►
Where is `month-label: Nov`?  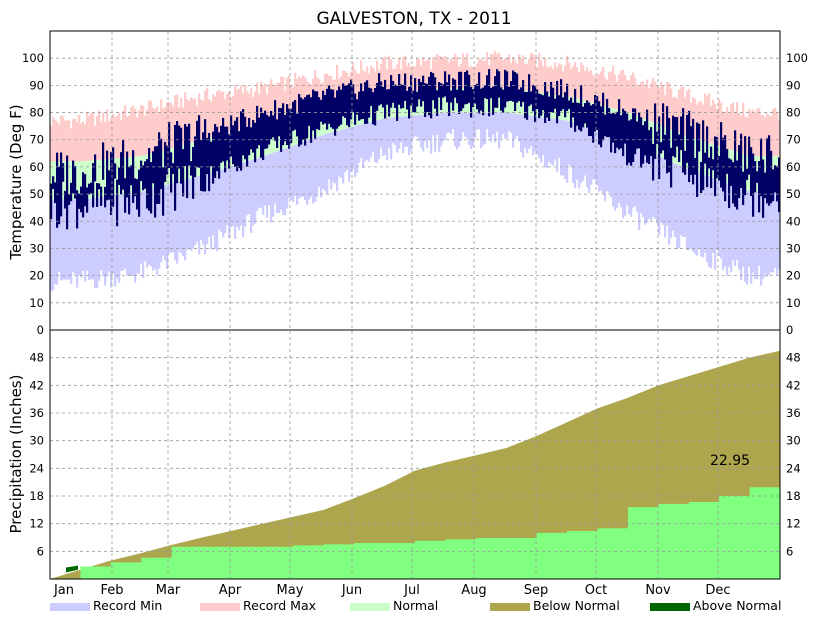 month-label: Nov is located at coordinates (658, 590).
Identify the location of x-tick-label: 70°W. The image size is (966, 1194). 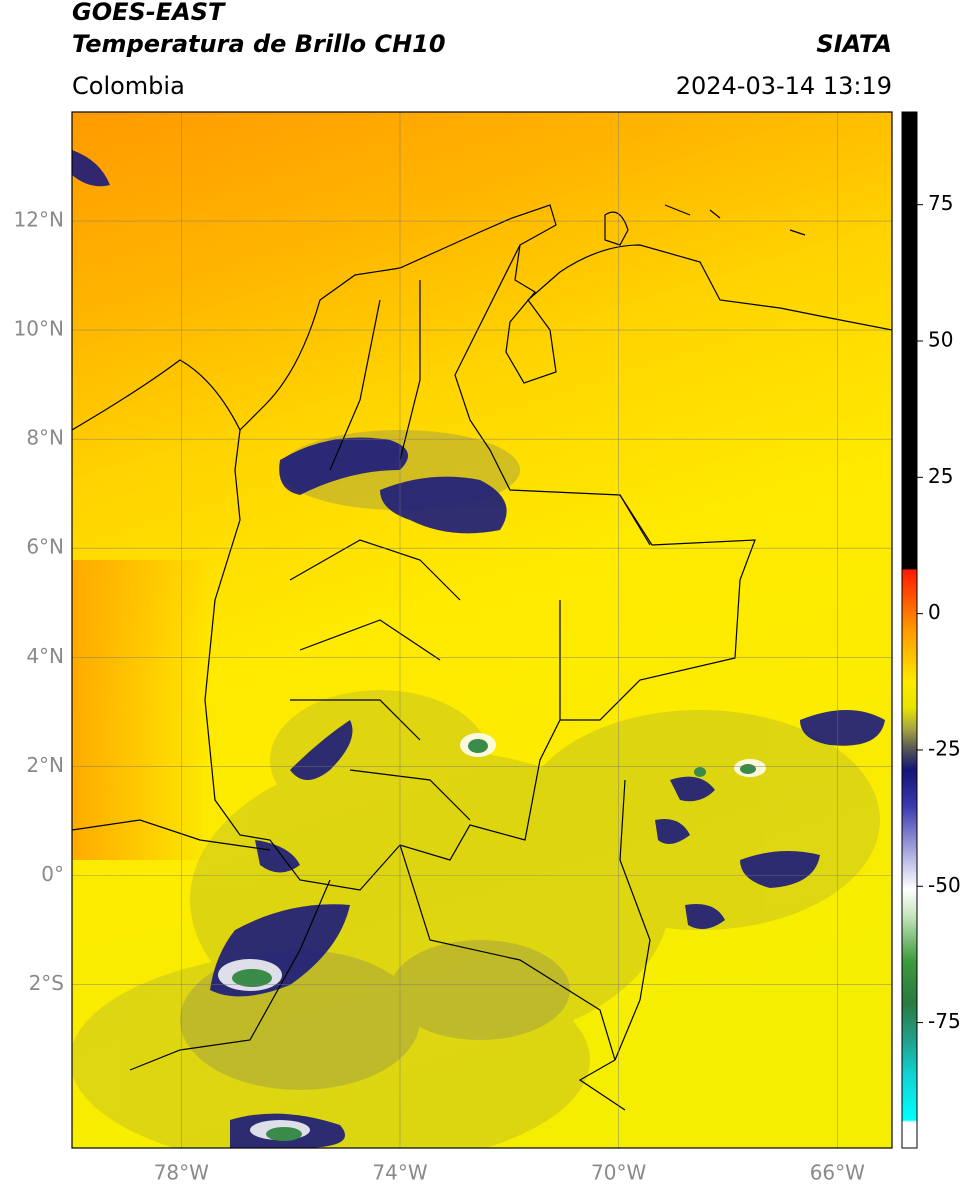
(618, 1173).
◄
►
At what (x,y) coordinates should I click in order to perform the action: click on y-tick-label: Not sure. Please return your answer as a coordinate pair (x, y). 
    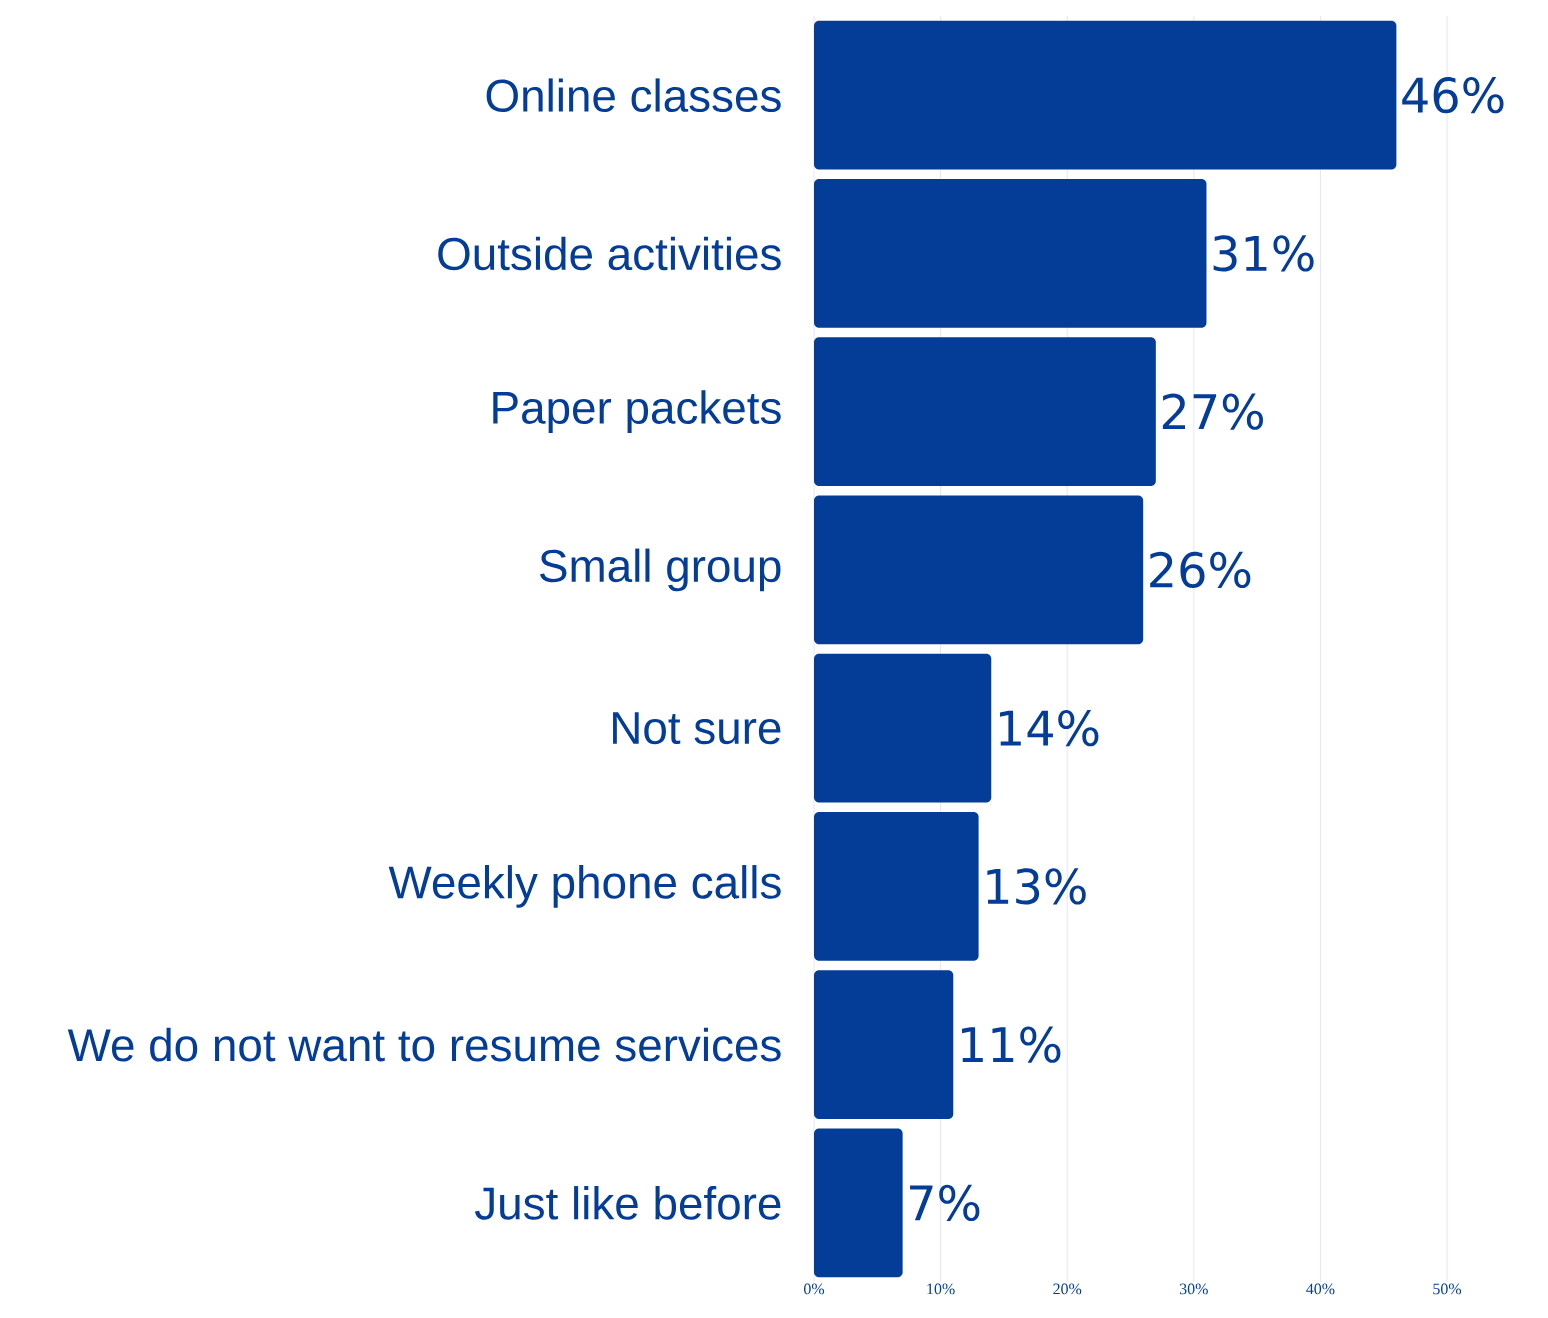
◄
►
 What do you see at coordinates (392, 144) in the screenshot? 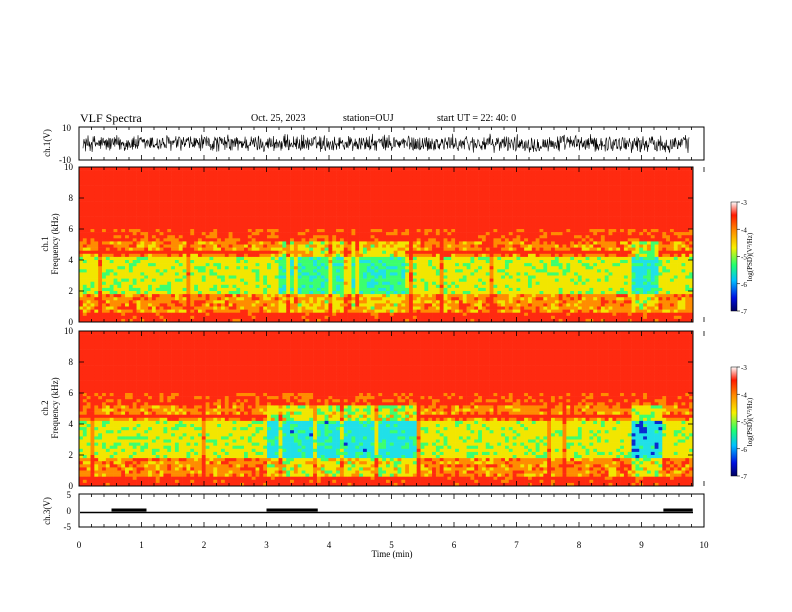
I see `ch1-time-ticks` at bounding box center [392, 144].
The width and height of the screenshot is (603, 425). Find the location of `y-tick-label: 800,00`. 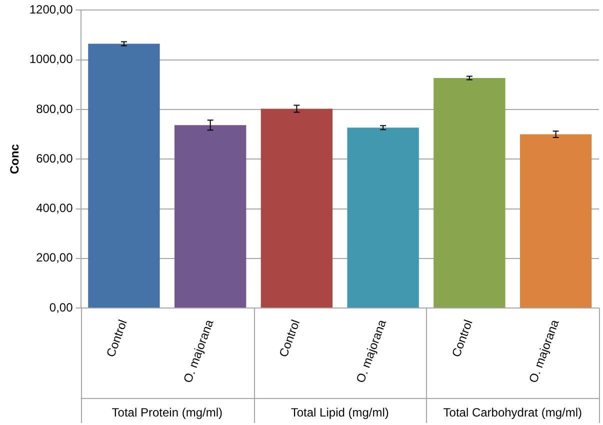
◄
**WORK INSTRUCTIONS**
Please rewrite the part of the records that opens with the line containing "What do you" and closes with the line containing "The width and", changing "screenshot" to "screen capture" and keeping everything else the same. Give only those lines, and leave out the pictures.

**WRITTEN RESPONSE**
 What do you see at coordinates (392, 144) in the screen capture? 
I see `ch1-time-ticks` at bounding box center [392, 144].
The width and height of the screen capture is (603, 425). Find the location of `y-tick-label: 800,00`. 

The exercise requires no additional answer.